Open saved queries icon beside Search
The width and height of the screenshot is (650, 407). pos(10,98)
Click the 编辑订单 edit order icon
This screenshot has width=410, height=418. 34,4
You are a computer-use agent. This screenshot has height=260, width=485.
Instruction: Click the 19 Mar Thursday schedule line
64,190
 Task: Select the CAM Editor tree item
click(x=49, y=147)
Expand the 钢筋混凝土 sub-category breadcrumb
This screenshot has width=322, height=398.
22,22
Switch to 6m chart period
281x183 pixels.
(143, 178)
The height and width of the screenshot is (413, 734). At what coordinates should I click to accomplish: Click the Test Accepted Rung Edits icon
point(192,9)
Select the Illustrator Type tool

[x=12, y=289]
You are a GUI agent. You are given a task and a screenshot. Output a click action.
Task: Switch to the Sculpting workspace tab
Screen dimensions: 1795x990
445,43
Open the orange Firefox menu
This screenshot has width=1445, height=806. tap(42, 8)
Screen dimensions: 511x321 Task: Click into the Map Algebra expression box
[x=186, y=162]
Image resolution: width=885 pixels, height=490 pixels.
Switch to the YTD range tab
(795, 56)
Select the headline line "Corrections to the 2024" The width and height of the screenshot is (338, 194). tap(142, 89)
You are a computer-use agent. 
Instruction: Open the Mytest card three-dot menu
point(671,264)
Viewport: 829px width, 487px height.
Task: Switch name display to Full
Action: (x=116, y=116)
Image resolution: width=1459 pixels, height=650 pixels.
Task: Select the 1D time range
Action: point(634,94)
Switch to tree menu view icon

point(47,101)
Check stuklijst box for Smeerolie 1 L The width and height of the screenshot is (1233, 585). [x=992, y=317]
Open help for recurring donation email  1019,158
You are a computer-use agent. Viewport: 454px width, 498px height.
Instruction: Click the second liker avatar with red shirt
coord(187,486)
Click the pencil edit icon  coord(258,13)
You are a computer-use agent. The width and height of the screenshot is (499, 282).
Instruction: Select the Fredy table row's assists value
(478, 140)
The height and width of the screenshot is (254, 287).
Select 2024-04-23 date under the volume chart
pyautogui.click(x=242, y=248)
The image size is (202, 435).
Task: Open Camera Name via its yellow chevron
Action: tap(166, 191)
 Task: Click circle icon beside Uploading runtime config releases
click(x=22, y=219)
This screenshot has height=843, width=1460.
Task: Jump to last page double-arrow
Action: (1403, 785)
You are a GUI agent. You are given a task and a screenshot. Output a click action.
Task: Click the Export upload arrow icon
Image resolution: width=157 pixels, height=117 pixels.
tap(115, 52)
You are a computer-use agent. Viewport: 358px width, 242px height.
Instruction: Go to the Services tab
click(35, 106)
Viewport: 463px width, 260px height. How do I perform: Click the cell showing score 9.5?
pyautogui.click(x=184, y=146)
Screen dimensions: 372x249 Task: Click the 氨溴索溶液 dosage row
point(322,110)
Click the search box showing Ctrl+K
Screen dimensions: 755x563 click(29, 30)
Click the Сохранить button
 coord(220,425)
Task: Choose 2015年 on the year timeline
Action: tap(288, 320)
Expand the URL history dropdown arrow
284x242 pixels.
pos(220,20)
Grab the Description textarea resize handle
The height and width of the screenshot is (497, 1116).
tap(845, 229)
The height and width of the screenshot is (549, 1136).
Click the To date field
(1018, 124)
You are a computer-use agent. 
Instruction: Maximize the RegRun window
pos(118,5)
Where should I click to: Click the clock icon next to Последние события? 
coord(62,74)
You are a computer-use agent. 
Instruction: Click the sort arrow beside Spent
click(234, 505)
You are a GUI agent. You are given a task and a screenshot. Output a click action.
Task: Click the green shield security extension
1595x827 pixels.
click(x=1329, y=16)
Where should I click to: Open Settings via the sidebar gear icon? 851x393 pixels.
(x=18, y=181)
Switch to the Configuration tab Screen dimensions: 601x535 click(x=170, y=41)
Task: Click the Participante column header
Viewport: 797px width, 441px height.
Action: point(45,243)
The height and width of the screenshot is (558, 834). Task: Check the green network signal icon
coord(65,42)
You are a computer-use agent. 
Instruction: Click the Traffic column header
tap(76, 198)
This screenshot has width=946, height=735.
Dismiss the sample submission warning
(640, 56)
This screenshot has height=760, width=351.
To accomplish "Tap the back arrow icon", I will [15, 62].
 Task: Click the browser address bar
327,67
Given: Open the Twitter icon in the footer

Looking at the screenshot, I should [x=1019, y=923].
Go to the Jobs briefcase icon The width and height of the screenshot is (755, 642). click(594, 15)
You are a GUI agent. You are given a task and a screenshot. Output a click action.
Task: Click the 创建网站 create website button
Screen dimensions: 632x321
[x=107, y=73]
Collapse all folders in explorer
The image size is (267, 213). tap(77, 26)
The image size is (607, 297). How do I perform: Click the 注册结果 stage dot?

EXERCISE PROMPT: The expected response reproduces all of the data precisely.

EXERCISE RESULT:
Open saved queries icon beside Search
The width and height of the screenshot is (650, 407). pos(10,98)
Click the 编辑订单 edit order icon
This screenshot has width=410, height=418. 34,4
You are a computer-use agent. This screenshot has height=260, width=485.
Instruction: Click the 19 Mar Thursday schedule line
64,190
 Task: Select the CAM Editor tree item
click(x=49, y=147)
Expand the 钢筋混凝土 sub-category breadcrumb
This screenshot has width=322, height=398.
22,22
Switch to 6m chart period
281x183 pixels.
(143, 178)
The height and width of the screenshot is (413, 734). At what coordinates should I click to accomplish: Click the Test Accepted Rung Edits icon
point(192,9)
Select the Illustrator Type tool

[x=12, y=289]
You are a GUI agent. You are given a task and a screenshot. Output a click action.
Task: Switch to the Sculpting workspace tab
Screen dimensions: 1795x990
445,43
Open the orange Firefox menu
This screenshot has width=1445, height=806. tap(42, 8)
Screen dimensions: 511x321 Task: Click into the Map Algebra expression box
[x=186, y=162]
Image resolution: width=885 pixels, height=490 pixels.
Switch to the YTD range tab
(795, 56)
Select the headline line "Corrections to the 2024" The width and height of the screenshot is (338, 194). tap(142, 89)
You are a computer-use agent. 
Instruction: Open the Mytest card three-dot menu
point(671,264)
Viewport: 829px width, 487px height.
Task: Switch name display to Full
Action: (x=116, y=116)
Image resolution: width=1459 pixels, height=650 pixels.
Task: Select the 1D time range
Action: point(634,94)
Switch to tree menu view icon

point(47,101)
Check stuklijst box for Smeerolie 1 L The width and height of the screenshot is (1233, 585). [x=992, y=317]
Open help for recurring donation email  1019,158
You are a computer-use agent. Viewport: 454px width, 498px height.
Instruction: Click the second liker avatar with red shirt
coord(187,486)
Click the pencil edit icon  coord(258,13)
You are a computer-use agent. The width and height of the screenshot is (499, 282).
Instruction: Select the Fredy table row's assists value
(478, 140)
The height and width of the screenshot is (254, 287).
Select 2024-04-23 date under the volume chart
pyautogui.click(x=242, y=248)
The image size is (202, 435).
Task: Open Camera Name via its yellow chevron
Action: tap(166, 191)
 Task: Click circle icon beside Uploading runtime config releases
click(x=22, y=219)
This screenshot has height=843, width=1460.
Task: Jump to last page double-arrow
Action: (1403, 785)
You are a GUI agent. You are given a task and a screenshot. Output a click action.
Task: Click the Export upload arrow icon
Image resolution: width=157 pixels, height=117 pixels.
tap(115, 52)
You are a computer-use agent. Viewport: 358px width, 242px height.
Instruction: Go to the Services tab
click(35, 106)
Viewport: 463px width, 260px height. How do I perform: Click the cell showing score 9.5?
pyautogui.click(x=184, y=146)
Screen dimensions: 372x249 Task: Click the 氨溴索溶液 dosage row
point(322,110)
Click the search box showing Ctrl+K
Screen dimensions: 755x563 click(29, 30)
Click the Сохранить button
 coord(220,425)
Task: Choose 2015年 on the year timeline
Action: tap(288, 320)
Expand the URL history dropdown arrow
284x242 pixels.
pos(220,20)
Grab the Description textarea resize handle
The height and width of the screenshot is (497, 1116).
tap(845, 229)
The height and width of the screenshot is (549, 1136).
Click the To date field
(1018, 124)
You are a computer-use agent. 
Instruction: Maximize the RegRun window
pos(118,5)
Where should I click to: Click the clock icon next to Последние события? 
coord(62,74)
You are a computer-use agent. 
Instruction: Click the sort arrow beside Spent
click(234, 505)
You are a GUI agent. You are given a task and a screenshot. Output a click action.
Task: Click the green shield security extension
1595x827 pixels.
click(x=1329, y=16)
Where should I click to: Open Settings via the sidebar gear icon? 851x393 pixels.
(x=18, y=181)
Switch to the Configuration tab Screen dimensions: 601x535 click(x=170, y=41)
Task: Click the Participante column header
Viewport: 797px width, 441px height.
Action: point(45,243)
The height and width of the screenshot is (558, 834). Task: Check the green network signal icon
coord(65,42)
You are a computer-use agent. 
Instruction: Click the Traffic column header
tap(76, 198)
This screenshot has width=946, height=735.
Dismiss the sample submission warning
(640, 56)
This screenshot has height=760, width=351.
To accomplish "Tap the back arrow icon", I will [15, 62].
 Task: Click the browser address bar
327,67
Given: Open the Twitter icon in the footer

Looking at the screenshot, I should [x=1019, y=923].
Go to the Jobs briefcase icon The width and height of the screenshot is (755, 642). click(594, 15)
You are a GUI agent. You are given a task and a screenshot. Output a click action.
Task: Click the 创建网站 create website button
Screen dimensions: 632x321
[x=107, y=73]
Collapse all folders in explorer
The image size is (267, 213). tap(77, 26)
The image size is (607, 297). How do I perform: Click the 注册结果 stage dot?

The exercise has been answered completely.